Automatically associated channels: Kv11.1



Title: Optimization of physicochemical properties and safety profile of novel bacterial topoisomerase type II inhibitors (NBTIs) with activity against Pseudomonas aeruginosa.

Authors: Folkert Reck, David E Ehmann, Thomas J Dougherty, Joseph V Newman, Sussie Hopkins, Gregory Stone, Nikunj Agrawal, Paul Ciaccio, John McNulty, Herbert Barthlow, Jennifer O'Donnell, Kosalaram Goteti, John Breen, Janelle Comita-Prevoir, Mark Cornebise, Mark Cronin, Charles J Eyermann, Bolin Geng, Greg R Carr, Lakshmipathi Pandarinathan, Xuejun Tang, Andrew Cottone, Liang Zhao, Natascha Bezdenejnih-Snyder

Journal, date & volume: Bioorg. Med. Chem., 2014 Oct 1 , 22, 5392-409

PubMed link: http://www.ncbi.nlm.nih.gov/pubmed/25155913


Abstract
Type II bacterial topoisomerases are well validated targets for antimicrobial chemotherapy. Novel bacterial type II topoisomerase inhibitors (NBTIs) of these targets are of interest for the development of new antibacterial agents that are not impacted by target-mediated cross-resistance with fluoroquinolones. We now disclose the optimization of a class of NBTIs towards Gram-negative pathogens, especially against drug-resistant Pseudomonas aeruginosa.

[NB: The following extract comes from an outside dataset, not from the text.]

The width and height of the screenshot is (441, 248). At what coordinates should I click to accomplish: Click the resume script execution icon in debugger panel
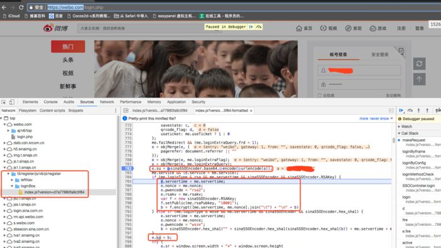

Physicochemical properties (pKa and logD) were optimized for activity against P. aeruginosa and for reduced inhibition of the hERG channel. The optimized analogs 9g and 9i displayed potent antibacterial activity against P. aeruginosa, and a significantly improved hERG profile over previously reported analogs. Compound 9g showed an improved QT profile in in vivo models and lower clearance in rat over earlier compounds. The compounds show promise for the development of new antimicrobial agents against drug-resistant Pseudomonas aeruginosa.